* Work to complete *
A. Translate this sentence from the passage about the msigdbr package into Spanish: "Functions are easy to share, but datasets are trickier."
B. Please carry on the passage about the msigdbr package from the point where it stops.

* Text shown *
* * * *

There are a lot of R-based pathway analysis tools. There are also supporting data packages for the actual pathways from GO, KEGG, or Reactome. However, support for Molecular Signatures Database (MSigDB) from the GSEA within the R ecosystem is fairly limited. You have to import GMT files, re-structure the resulting objects, and potentially convert genes from human to other species. All of these are relatively trivial, but it adds up. As Hadley Wickham said: "you should consider writing a function whenever you've copied and pasted a block of code more than twice". Functions are easy to share, but datasets are trickier. So I made an R package that includes both: msigdbr (on CRAN and GitHub).
With msigdbr, you can retrieve MSigDB gene sets:
- in an R-friendly format (a "tidy" data frame with one gene per row that work well with the tidyverse packages)

* * * *

* Data supplied *
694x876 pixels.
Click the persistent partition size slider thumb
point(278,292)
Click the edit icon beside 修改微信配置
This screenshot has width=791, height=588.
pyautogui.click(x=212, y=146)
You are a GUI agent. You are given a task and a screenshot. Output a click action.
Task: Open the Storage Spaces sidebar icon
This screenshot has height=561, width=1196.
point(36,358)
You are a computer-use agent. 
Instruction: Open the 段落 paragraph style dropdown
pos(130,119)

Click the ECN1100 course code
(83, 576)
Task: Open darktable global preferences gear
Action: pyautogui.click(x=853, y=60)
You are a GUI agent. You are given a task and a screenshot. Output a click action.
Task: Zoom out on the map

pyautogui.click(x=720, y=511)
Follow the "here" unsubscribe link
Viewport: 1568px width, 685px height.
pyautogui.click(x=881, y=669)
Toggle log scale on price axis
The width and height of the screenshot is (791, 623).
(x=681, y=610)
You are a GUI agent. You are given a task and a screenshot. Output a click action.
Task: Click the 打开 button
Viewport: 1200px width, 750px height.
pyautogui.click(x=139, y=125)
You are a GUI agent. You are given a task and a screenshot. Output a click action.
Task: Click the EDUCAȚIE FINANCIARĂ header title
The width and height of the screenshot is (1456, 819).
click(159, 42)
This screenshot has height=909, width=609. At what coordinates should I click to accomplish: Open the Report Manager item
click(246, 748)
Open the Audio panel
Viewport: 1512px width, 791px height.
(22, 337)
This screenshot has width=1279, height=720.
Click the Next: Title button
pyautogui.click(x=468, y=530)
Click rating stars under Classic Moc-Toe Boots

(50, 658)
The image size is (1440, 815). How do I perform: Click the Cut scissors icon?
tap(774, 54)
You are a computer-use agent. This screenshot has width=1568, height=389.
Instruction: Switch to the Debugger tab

* * * *

* Answers provided *
A. Las funciones son fáciles de compartir, pero los conjuntos de datos son más complicados.

B.
- as both gene symbols and Entrez Gene IDs
- for multiple frequently studied organisms (not everyone works with exclusively human data and it's easy run into problems retrieving gene orthologs)
- that can be used and shared in a single script (without requiring additional files or an active internet connection)
There is a vignette available with more info and usage examples.
There are a few other similar existing solutions, but I couldn't find any that addressed all of my pain points. I also just wanted to make an R package and this seemed like a good idea that was simple enough to start with. This probably doesn't need to be explicitly stated, but any feedback is welcome, which is why it's good to post here.